Le fruit dénonce la floraison comme une fausse existence, tout en advenant à travers elle. C’est dans l’éclosion de la floraison que le bourgeon disparaît. non pas « être ou ne pas être » mais « être et ne pas être ». A est toujours non-A, à la fois le même et l’autre. Le dessin, c’est la plus impalpable des lumières, un espace qui est matière, une durée qui est esprit. Il se constitue par rapport à ce qui est en dehors de lui, met en question les partages traditionnels entre le dedans de la conscience et le dehors du monde physique. Son identité est toujours provisoire et en devenir. Tout rapport à l’espace ne présuppose-t-il pas la temporalité ? Le temps n’est-il pas ce que devient l’espace ?

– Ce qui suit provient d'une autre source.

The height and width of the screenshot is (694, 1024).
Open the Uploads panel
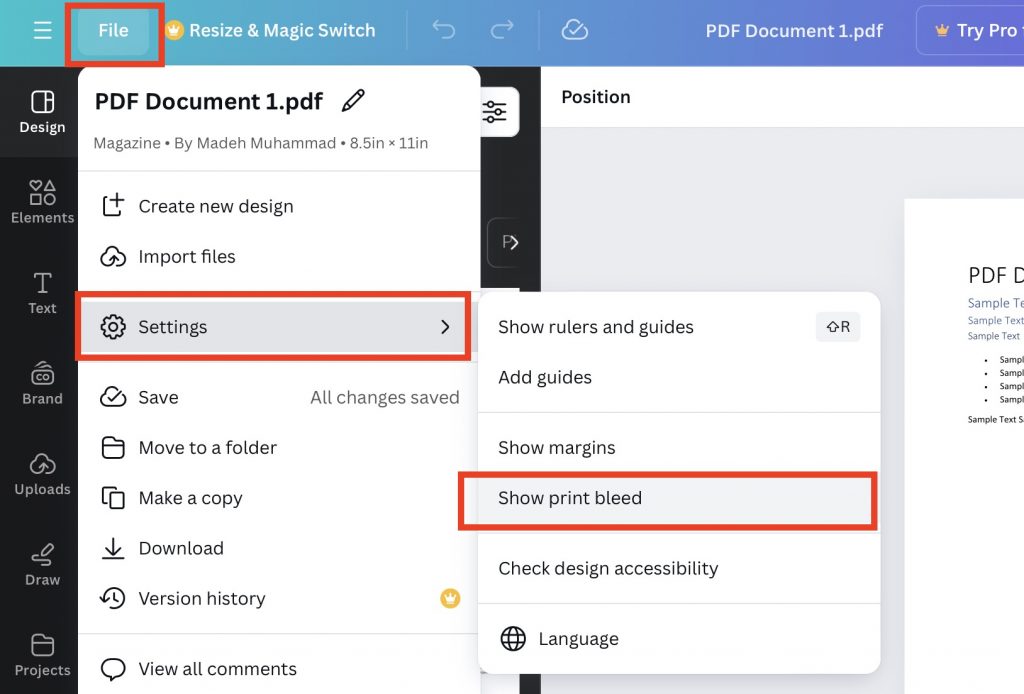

Frédérique Lucien avait complètement abandonné la pratique du nu pendant des années. Son retour à ce qui est pour elle une véritable ascèse se repère dans les carnets de 1994, où figurent des bouches inspirées de sculptures du musée guimet. Ah, le Sourire de Bouddha… En 2003, elle est invitée en résidence à Poncé-sur-Loire, dans la Sarthe pour faire de la céramique, ce qui implique un certain volume. Disposant de peu de temps, elle moule ses propres oreilles, travaillant de nuit, dans un atelier gigantesque où elle finit par disposer d’une grande quantité d’oreilles … Qu’en faire ? Elle les colle sur des pots, dont les volumes s’apparentent à un visage. Ainsi s’opère la réappropriation du corps, dans des volumes abstraits, très effilés dans la forme, inspirés de vases et de pots du XVIIIe, cuits à la dégourdi, c’est- à-dire à demi, pour faire perdre à la pâte son eau.

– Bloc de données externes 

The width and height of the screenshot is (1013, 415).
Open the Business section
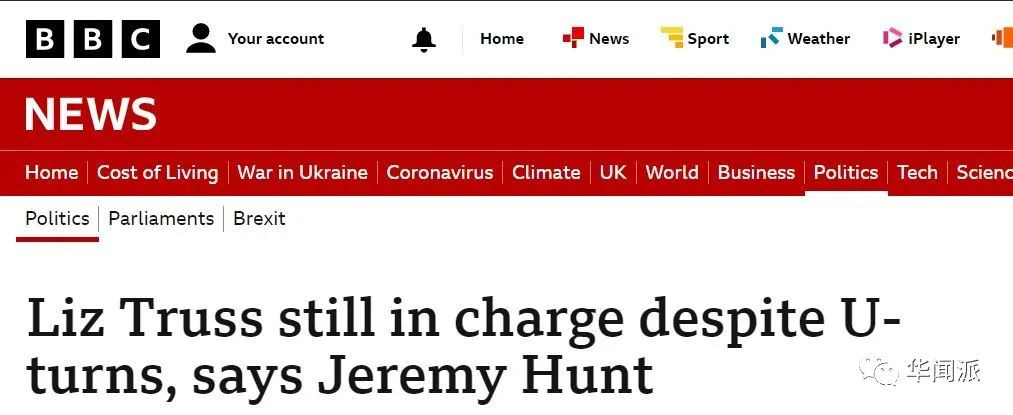[756, 172]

Le corps reviendra à travers la représentation des lèvres, avec les orées, en 2008. Puis il se prolongera en dessins de bouches coupées, pliées, au format 21 x 29,7, format A4. Ces bouches, dessinées au fusain, renvoient elles aussi à la clairière, à l’ouverture et à la feuille, la feuille de papier en suspension. Travail d’une approche du volume par le pli, par l’ouverture et par l’ombre portée. Si elle travaille au fusain, matériau qu’elle juge difficile, c’est par goût du défi. Lorsqu’elle voyage, elle en achète d’autres. Des fusains, elle en possède de sept pays différents, toute une gamme qui lui permet d’obtenir des variations de noirs et de bruns qu’elle exploite pour la première fois en travaillant la pigmentation de la bouche, des lèvres, cherchant la volupté et la profondeur à coups de bruns chauds, de noirs, tantôt plus bleus, tantôt plus bruns.

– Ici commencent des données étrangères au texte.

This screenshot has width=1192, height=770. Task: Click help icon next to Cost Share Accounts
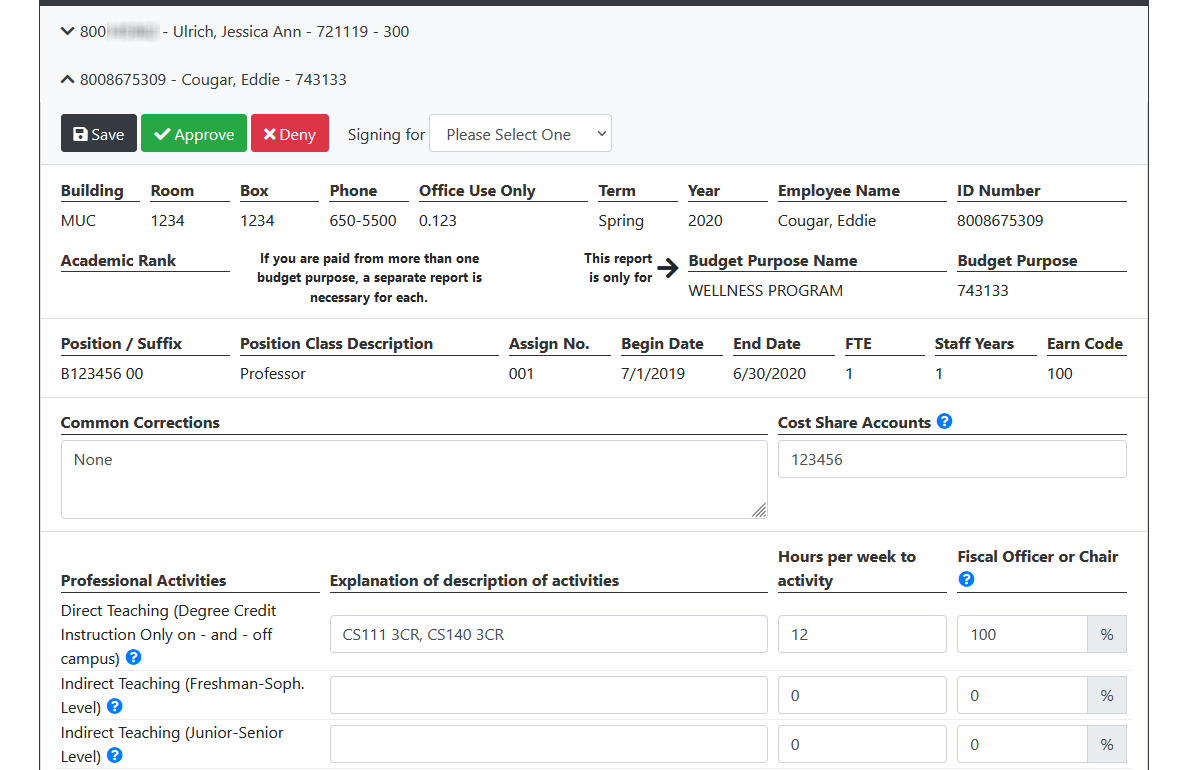pyautogui.click(x=944, y=422)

Quelques années plus tard, les Anonymes représentent des fragments de corps. Marquée par les ex-voto, en particulier par ceux qu’elle a découverts lors d’un voyage au Brésil dans un de ces musées qui mélangent des approches historiques, ethnographiques et d’art contemporain, si riches en objets de fabrication récente, toujours utilisés dans les cérémonies chamaniques ou vaudou, elle s’est dit : « Pourquoi ayant abordé l’oreille et la bouche, ne développerais-je pas un propos sur différentes parties du corps ? » Elle avait déjà travaillé cette thématique du corps fragmenté avec le sujet de Sainte Agathe et de ses seins tranchés. Elle continue dans cette voie et développe aujourd’hui des études sur ces corps morcelés à partir de détails de personnes proches qui viennent dans l’atelier et acceptent de dévoiler, qui un coude, qui un bras, un sein, un sexe, des jambes… Dès la prise de vue photographique, elle dispose déjà du cadrage qui lui sert de base pour le dessin. on y retrouve les accidents, les grains de beauté, les veines, des excroissances, plis, ridules, cicatrice, pigmentation, vascularisation, carnation, rides, tâches, poils, cals et autres déformations, mais surtout la texture et la couleur de la peau. Frédérique Lucien développe cela en séries composées par le choix des fragments, ensembles restreints de trois, quatre éléments, voire de quatorze ou même vingt fragments indépendants.

Sa production récente de vues d’omphalos, Nombril (2012-2013) est plus conceptuelle, à la limite de l’abstrait, au format 25 x 33 cm, c’est-à-dire au format moyen d’un bassin. on ne voit pas les contours des hanches et l’impression qu’on en garde est celle d’une vision à la fois macro et microcosmique. Le papier est maltraité, mouillé, encré, frotté, de façon à révéler des qualités insoupçonnées qui vont servir à la future construction du dessin. En accompagnant ce parcours pas à pas, nous échappons au temps segmenté de la consommation pour nous rapprocher du temps dilaté de la contemplation.